US 12,334,068 B1
Detecting corrupted speech in voice-based computer interfaces
Di Wang, Seattle, WA (US); Deshen Wang, Redmond, WA (US); Lan Ma, Lake Forest Park, WA (US); Shu Wang, Bellevue, WA (US); Wenbo Yan, Redmond, WA (US); and Prathap Ramachandra, Kirkland, WA (US)
Assigned to AMAZON TECHNOLOGIES, INC., Seattle, WA (US)
Filed by Amazon Technologies, Inc., Seattle, WA (US)
Filed on Sep. 29, 2022, as Appl. No. 17/956,003.
Int. Cl. G10L 15/22 (2006.01); G06F 40/279 (2020.01); G10L 15/18 (2013.01); G10L 15/26 (2006.01)
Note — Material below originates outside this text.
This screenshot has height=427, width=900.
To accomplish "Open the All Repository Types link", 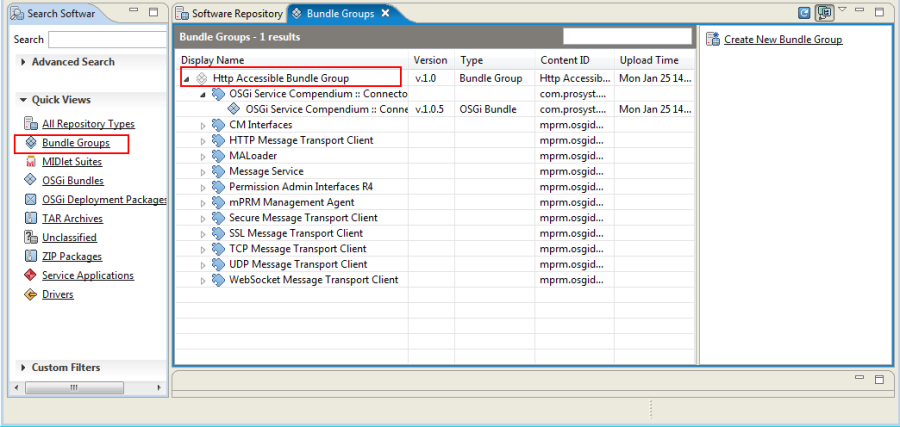I will [88, 124].

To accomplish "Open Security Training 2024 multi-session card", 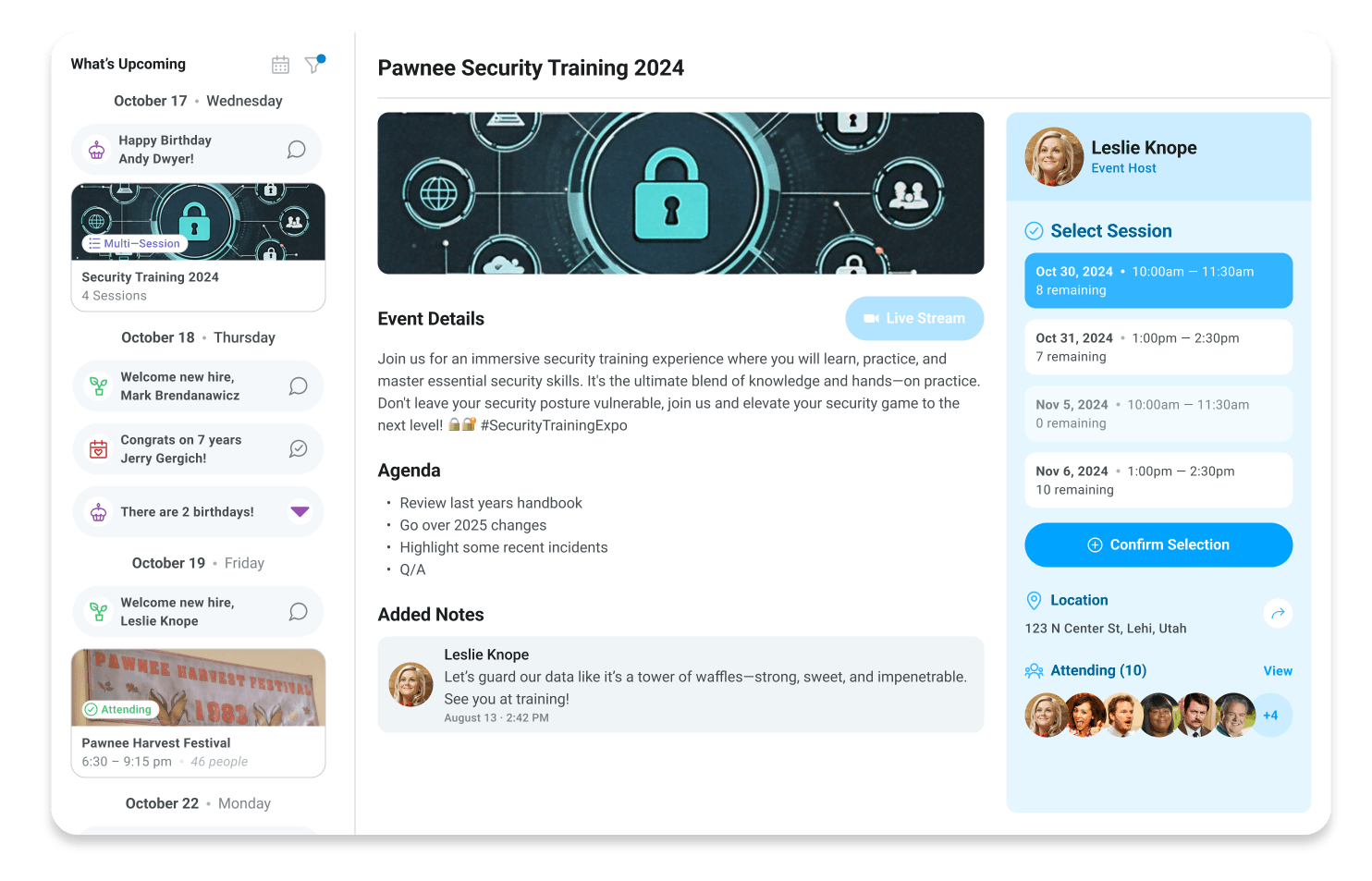I will 198,248.
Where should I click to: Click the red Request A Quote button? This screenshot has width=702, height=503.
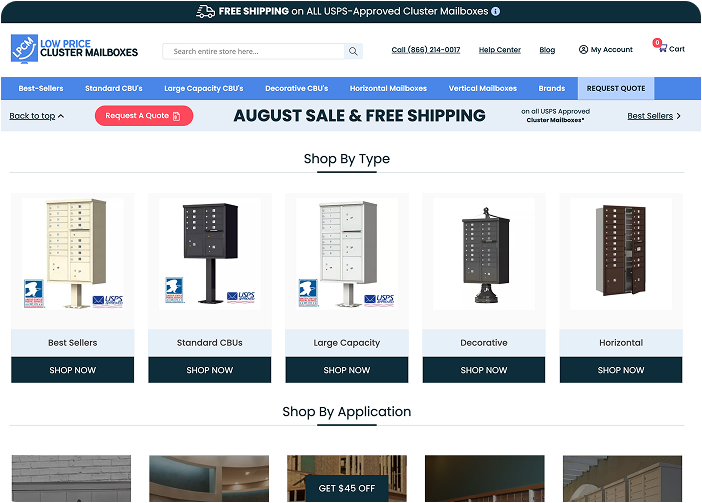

CPC G10L 15/22 (2013.01) [G06F 40/279 (2020.01); G10L 15/18 (2013.01); G10L 15/26 (2013.01); G10L 2015/225 (2013.01)] 20 Claims
OG exemplary drawing
 
1. A computer-implemented method comprising:
receiving first input data comprising first audio data representing a user utterance;
generating, using a recurrent neural network-based audio encoder, a first vector representing the first audio data;
generating, by inputting the first audio data into an automatic speech recognition (ASR) component, first text data representing the user utterance;
generating, using a pre-trained transformer-based language model, a second vector representing the first text data;
generating a combined vector by concatenating the first vector and the second vector, wherein the combined vector represents acoustic characteristics and textual characteristics of the first input data;
sending the combined vector to a fully-connected classifier configured to classify the first input data as pertaining to one of a plurality of corruption states;
generating, using the fully-connected classifier, first output data indicating that the first audio data pertains to a first corruption state of the plurality of corruption states; and
generating second output data indicating that the first audio data was not clearly received due to the first corruption state.